Come si è arrivati a questa situazione?
«I problemi sociali che esistevano nel Paese per mancanza di leadership politica hanno portato al potere Hugo Chavez: lui prometteva un cambiamento, offriva una speranza, ma il risultato ha detto il contrario. Con lui, ci siamo ritrovati peggio di prima. L’economia è in crisi e la convivenza tra i venezuelani è peggiorata. C'è anche una grande paura, perché non si può parlare, perché non si può dissentire dalle scelte del governo, perché pensare in modo diverso diventa un reato. Il regime condiziona i media: il cittadino venezuelano medio non ha accesso alle notizie perché quasi il 90% dei giornali sono sotto il controllo dello Stato e in più Maduro ci obbliga a sentire i suoi discorsi per ore in tv, vantandosi di una serie di risultati positivi ma che riguardano solo per un piccolo gruppo di privilegiati».
Eminenza, ci dipinge una situazione surreale, ma in questo scenario come si pone la Chiesa venezuelana? Da diversi anni portate avanti forti critiche contro la “rivoluzione bolivarista”; lei in particolare è stato persino accusato dall’attuale presidente del Parlamento, Diosdado Cabello, di promuovere una cospirazione contro il governo. Siete impauriti?
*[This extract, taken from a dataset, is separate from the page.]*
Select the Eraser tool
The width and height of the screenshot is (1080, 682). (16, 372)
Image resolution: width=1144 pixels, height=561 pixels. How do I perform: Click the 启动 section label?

«Paura? No! Credo che la Cev sia stata paziente e anche coraggiosa; i vescovi non esitato a dire la verità, non perché siamo ci opponiamo al governo, ma perché abbiamo la responsabilità morale di segnalare il malessere sociale di cui ci facciamo portavoce. Come sacerdoti, non possiamo rassegnarci a seppellire ogni giorno centinaia di vittime della violenza (circa 25 mila solo nel 2014); proviamo a confortare le persone, proviamo a dare qualche speranza, ma la violenza è talmente diffusa che risulta inevitabile il diffondersi dell’odio e della disperazione nella popolazione. L’episcopato venezuelano sta cercando di costruire ponti, ma una delle cose più difficili in questi anni è trovare qualcuno con cui parlare ed essere ascoltati all’interno del governo… Diventa ancora più difficile con il linguaggio bellicoso che li caratterizza; secondo loro il nemico è da eliminare, istigano alla violenza i gruppi armati che godono di assoluta impunità».
Cosa può fare la comunità internazionale? Cosa possono fare i venezuelani?
«Noi predichiamo sempre di pace. Dobbiamo tentare tutte le vie di soluzione pacifica per evitare che il popolo sia costretto a opporsi con la forza, coda che porterà solo dolore e morte. Credo che la comunità internazionale debba essere consapevole di questo; ciò che sta accadendo in Venezuela non è solo un problema che riguarda coloro che vi abitano e coloro che soffrono quotidianamente. Il paino perseguito da Hugo Chavez di mettersi alla testa del movimento anti-imperialista ha creato soltanto un clima divisione in tutto il Continente, generando anche una serie di conflitti che hanno danneggiato ancora di più il popolo».
Come vede il futuro del paese?
«Se non si cambia, il futuro sarà ancora molto buio e difficile. Dobbiamo puntare sulla svolta democratica e oggi, con le elezioni, potrebbe essere la volta buona. Certamente non si risolveranno tutti i problemi ma può essere l’inizio di un processo lungo e difficile, da intraprendere con molto coraggio, ma in grado di portare finalmente il Venezuela a una vera pacificazione».